En revanche, en Afrique du Sud, où on s’est axé surtout sur la promotion du préservatif, la persistance de taux élevés chez des couples ayant des rapports multiples a contribué à maintenir les taux d’infection à un niveau qualifié par les auteurs d’ « incidence alarmante ».
L’idée de continence ne trouve pas facilement place dans la culture contemporaine, mais comme le soulignent Hanley et de Irala, même si la fidélité a constitué le facteur le plus important du succès africain, la continence n’en est pas moins importante.
La continence influe sur le comportement futur – selon les auteurs -, et plus une personne commence tôt les rapports sexuels, plus elle aura de partenaires dans sa vie sexuelle, et plus grand sera le risque de contamination au VIH.
Le livre cite une étude conduite par l’Agence américaine pour le développement international ( United States Agency for International Development), qui a examiné les variables liées à l’incidence du VIH au Bénin, Cameroun, Kenya et en Zambie.
L’étude démontre que les seuls facteurs associés à une plus faible incidence du VIH sont une réduction du nombre de partenaires (fidélité), retarder l’âge des premières relations sexuelles (continence) et la circoncision masculine. En revanche, ne figurent pas parmi les facteurs liés à une moindre incidence du VIH la situation socio-économique et l’usage de préservatif.
Malgré ces faits et d’autres éléments de preuve fournis dans le livre, les auteurs soulignent que les documents des Nations Unies sur le sida continuent à considérer l’usage du préservatif comme la technique la plus efficace pour la prévention de la maladie.
Le préservatif est peut-être la « technique » la plus efficace pour réduire les risques d’infection, admettent les auteurs, mais elle n’est certainement pas la mesure de prévention la plus efficace.
Sexualité humaine
Même si le débat sur la façon d’éradiquer le VIH a recours souvent à un langage scientifique, selon Hanley et de Irala, la question est plutôt l’expression de l’opposition entre deux approches philosophiques et morales différentes de la sexualité humaine.

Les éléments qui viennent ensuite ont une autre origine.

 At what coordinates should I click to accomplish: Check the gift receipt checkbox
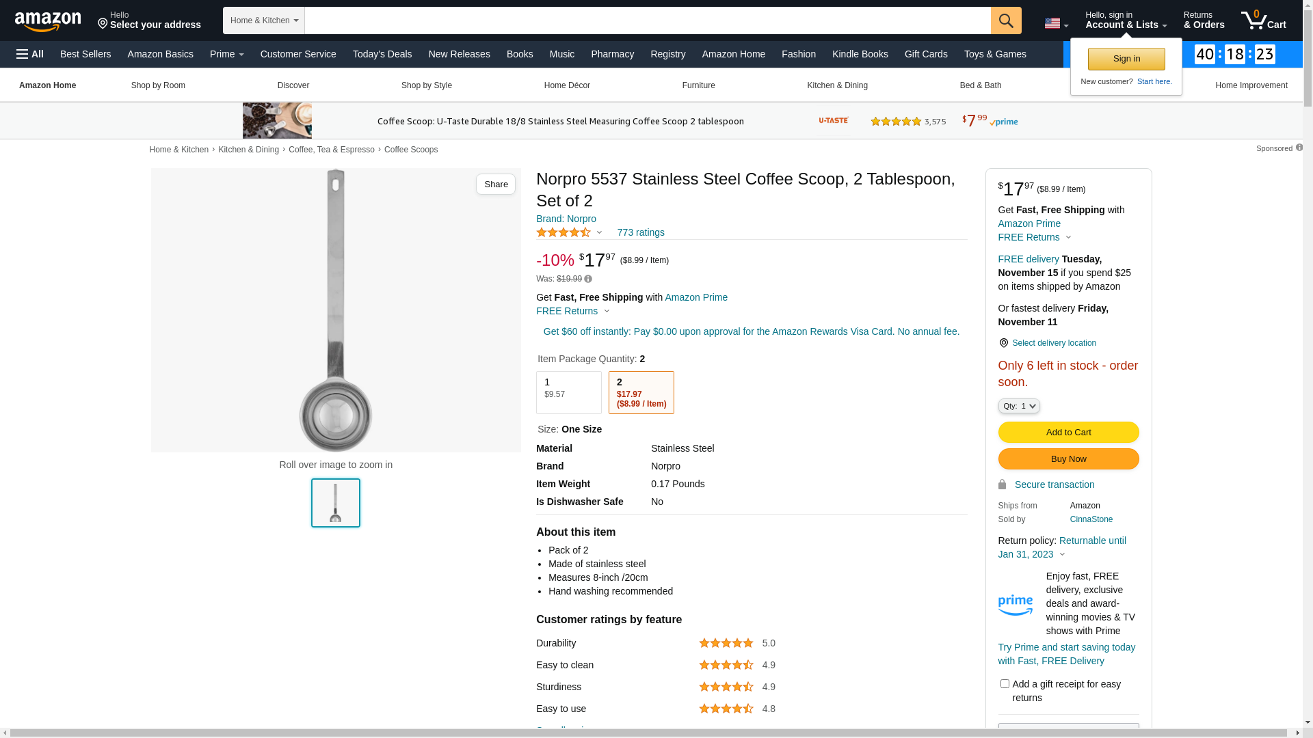1005,684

D’un côté, il y a la tradition judéo-chrétienne, qui considère la sexualité à l’intérieur de l’institution du mariage. Selon cette tradition, l’adoption de frontières morales et la maîtrise de soi sont nécessaires pour atteindre la plénitude humaine.

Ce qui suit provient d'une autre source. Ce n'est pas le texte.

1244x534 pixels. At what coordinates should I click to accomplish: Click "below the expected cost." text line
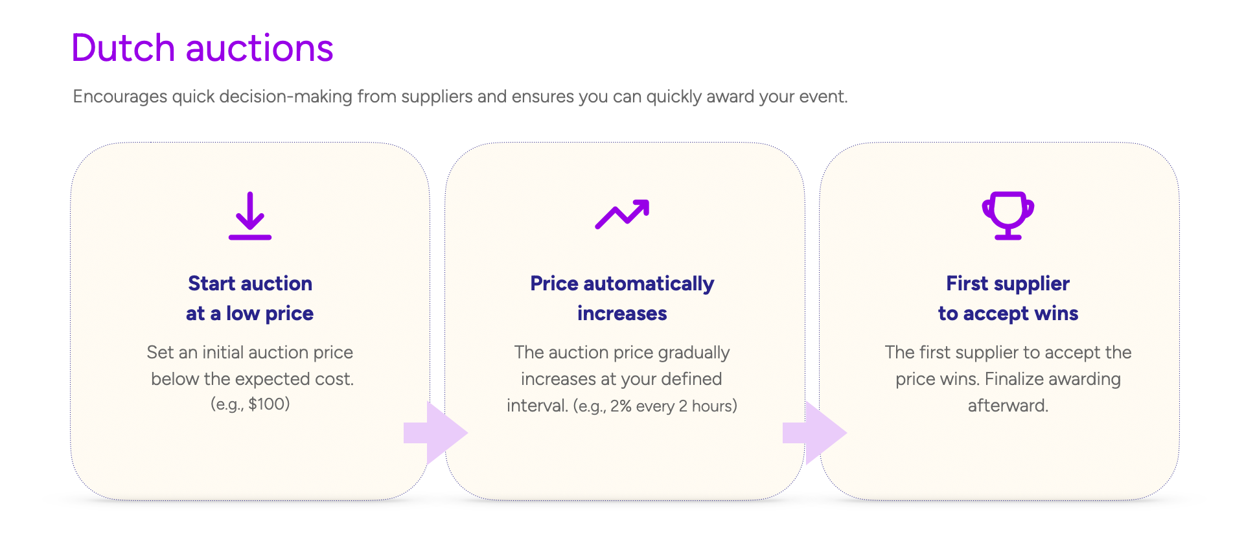coord(253,378)
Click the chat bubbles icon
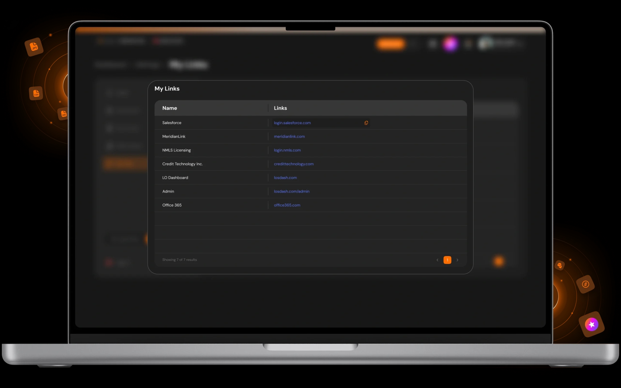This screenshot has width=621, height=388. click(x=559, y=265)
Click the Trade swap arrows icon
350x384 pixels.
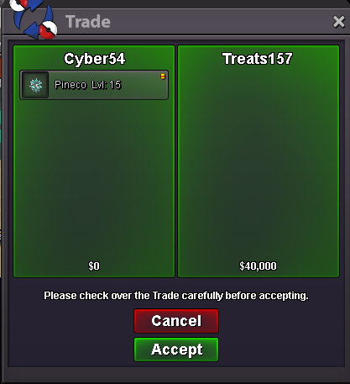tap(34, 19)
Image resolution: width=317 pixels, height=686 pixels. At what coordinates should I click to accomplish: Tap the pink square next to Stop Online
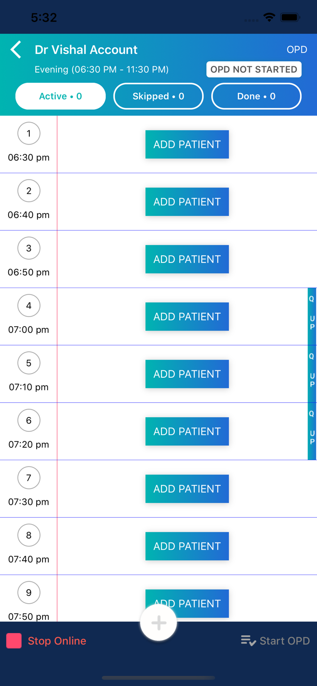(14, 641)

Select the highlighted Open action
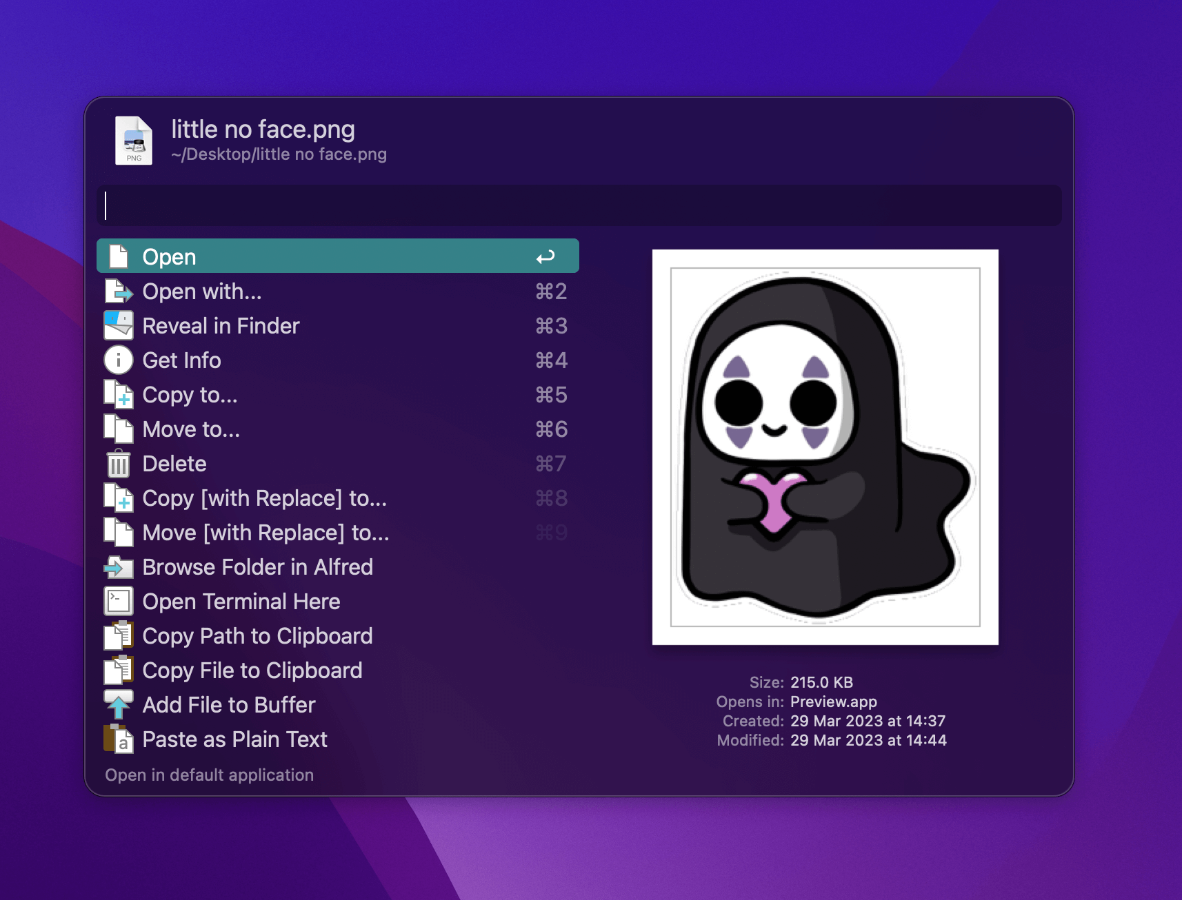coord(337,256)
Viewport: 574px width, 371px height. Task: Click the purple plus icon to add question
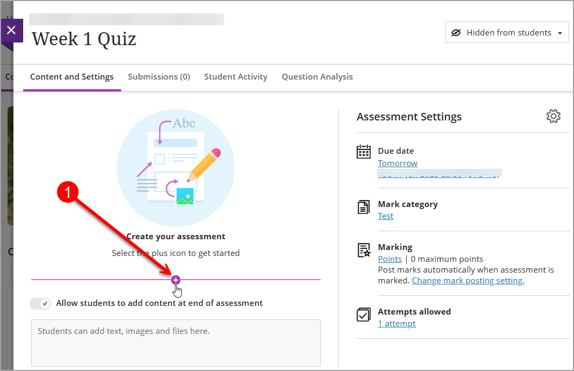pos(176,280)
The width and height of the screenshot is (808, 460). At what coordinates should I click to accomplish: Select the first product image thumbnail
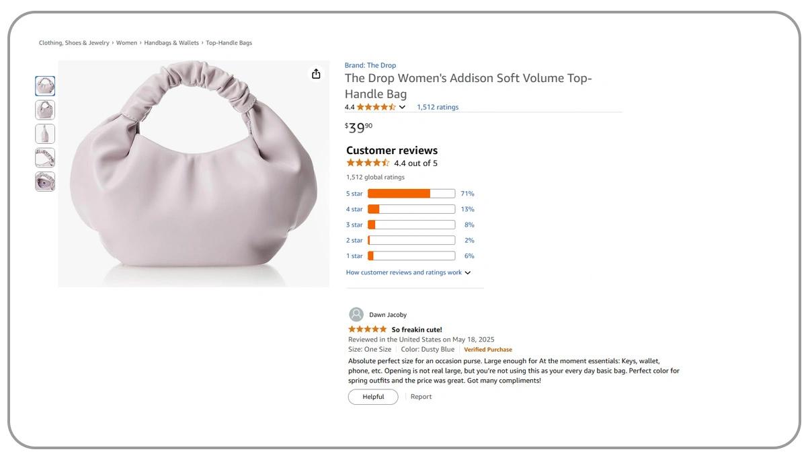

D’un autre côté, il y a la culture occidentale qui exalte la liberté absolue dans la recherche du plaisir. Ce qui explique pourquoi cette approche conceptuelle recherche des solutions techniques aux conséquences indésirables de l’activité sexuelle.

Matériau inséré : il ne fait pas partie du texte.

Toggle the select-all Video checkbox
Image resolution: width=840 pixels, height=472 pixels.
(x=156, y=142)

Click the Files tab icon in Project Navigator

Le 9 juin, l’archevêque Celestino Migliore, observateur permanent du Saint-Siège à l’ONU, a évoqué à l’Assemblée générale la question du VIH/Sida.
« Si le Sida doit être combattu en affrontant avec réalisme ses causes les plus profondes et si les malades doivent recevoir les soins affectueux dont ils ont besoin, nous devons offrir aux gens davantage de connaissance, de capacité, de compétence et de moyens », a-t-il affirmé.
Une attention accrue et davantage de ressources doivent être consacrées pour soutenir une approche fondée sur des valeurs et sur la dimension humaine de la sexualité, a souligné le prélat.
Nous devons reconnaître, a-t-il poursuivi, la nécessité d’une « honnête évaluation des modalités utilisées par le passé, qui ont pu être fondées davantage sur l’idéologie que sur la science et ses valeurs, et d’une action déterminée respectant la dignité humaine et promouvant le développement intégral de toutes et de chacune des personnes de la société ».
Un appel à tous pour mettre de côté les préjugés et idées préconçues afin d’affronter au mieux ce problème gravissime.